Records excerpted from a collection
┄┄┄┄┄┄┄┄┄┄
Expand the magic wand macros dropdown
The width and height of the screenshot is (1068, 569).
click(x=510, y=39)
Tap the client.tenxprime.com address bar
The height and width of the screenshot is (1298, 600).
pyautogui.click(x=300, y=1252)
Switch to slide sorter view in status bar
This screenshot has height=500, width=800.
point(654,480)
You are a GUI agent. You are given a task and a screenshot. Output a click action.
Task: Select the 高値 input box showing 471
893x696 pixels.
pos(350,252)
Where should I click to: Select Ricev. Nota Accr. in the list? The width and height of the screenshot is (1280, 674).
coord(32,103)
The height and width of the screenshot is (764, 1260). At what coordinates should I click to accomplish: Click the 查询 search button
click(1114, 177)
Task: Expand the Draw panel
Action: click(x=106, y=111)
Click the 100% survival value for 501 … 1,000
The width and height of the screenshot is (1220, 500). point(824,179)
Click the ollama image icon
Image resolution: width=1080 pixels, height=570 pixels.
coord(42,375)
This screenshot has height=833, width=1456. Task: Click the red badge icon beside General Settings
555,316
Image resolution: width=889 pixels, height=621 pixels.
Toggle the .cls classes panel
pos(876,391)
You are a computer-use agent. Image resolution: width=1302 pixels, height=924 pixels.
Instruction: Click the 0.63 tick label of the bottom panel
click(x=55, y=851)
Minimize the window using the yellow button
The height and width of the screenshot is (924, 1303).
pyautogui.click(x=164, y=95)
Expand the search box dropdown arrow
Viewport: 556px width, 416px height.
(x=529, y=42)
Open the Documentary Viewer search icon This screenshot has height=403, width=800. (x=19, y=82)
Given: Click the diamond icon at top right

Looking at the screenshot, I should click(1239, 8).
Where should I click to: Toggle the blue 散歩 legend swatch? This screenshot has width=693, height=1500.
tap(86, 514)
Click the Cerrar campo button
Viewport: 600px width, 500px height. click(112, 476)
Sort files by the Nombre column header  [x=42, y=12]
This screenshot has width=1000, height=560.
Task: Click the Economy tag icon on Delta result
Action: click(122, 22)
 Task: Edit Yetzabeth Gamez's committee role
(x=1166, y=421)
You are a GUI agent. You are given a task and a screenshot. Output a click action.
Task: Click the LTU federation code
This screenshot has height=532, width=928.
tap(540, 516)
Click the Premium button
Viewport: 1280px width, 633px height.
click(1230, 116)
┄┄┄┄┄┄┄┄┄┄
**Assignment:** Each entry above is to be returned exactly as given.

**Solved exercise:**
Expand the magic wand macros dropdown
The width and height of the screenshot is (1068, 569).
click(x=510, y=39)
Tap the client.tenxprime.com address bar
The height and width of the screenshot is (1298, 600).
pyautogui.click(x=300, y=1252)
Switch to slide sorter view in status bar
This screenshot has height=500, width=800.
point(654,480)
You are a GUI agent. You are given a task and a screenshot. Output a click action.
Task: Select the 高値 input box showing 471
893x696 pixels.
pos(350,252)
Where should I click to: Select Ricev. Nota Accr. in the list? The width and height of the screenshot is (1280, 674).
coord(32,103)
The height and width of the screenshot is (764, 1260). At what coordinates should I click to accomplish: Click the 查询 search button
click(1114, 177)
Task: Expand the Draw panel
Action: click(x=106, y=111)
Click the 100% survival value for 501 … 1,000
The width and height of the screenshot is (1220, 500). point(824,179)
Click the ollama image icon
Image resolution: width=1080 pixels, height=570 pixels.
coord(42,375)
This screenshot has height=833, width=1456. Task: Click the red badge icon beside General Settings
555,316
Image resolution: width=889 pixels, height=621 pixels.
Toggle the .cls classes panel
pos(876,391)
You are a computer-use agent. Image resolution: width=1302 pixels, height=924 pixels.
Instruction: Click the 0.63 tick label of the bottom panel
click(x=55, y=851)
Minimize the window using the yellow button
The height and width of the screenshot is (924, 1303).
pyautogui.click(x=164, y=95)
Expand the search box dropdown arrow
Viewport: 556px width, 416px height.
(x=529, y=42)
Open the Documentary Viewer search icon This screenshot has height=403, width=800. (x=19, y=82)
Given: Click the diamond icon at top right

Looking at the screenshot, I should click(1239, 8).
Where should I click to: Toggle the blue 散歩 legend swatch? This screenshot has width=693, height=1500.
tap(86, 514)
Click the Cerrar campo button
Viewport: 600px width, 500px height. click(112, 476)
Sort files by the Nombre column header  [x=42, y=12]
This screenshot has width=1000, height=560.
Task: Click the Economy tag icon on Delta result
Action: click(122, 22)
 Task: Edit Yetzabeth Gamez's committee role
(x=1166, y=421)
You are a GUI agent. You are given a task and a screenshot. Output a click action.
Task: Click the LTU federation code
This screenshot has height=532, width=928.
tap(540, 516)
Click the Premium button
Viewport: 1280px width, 633px height.
click(1230, 116)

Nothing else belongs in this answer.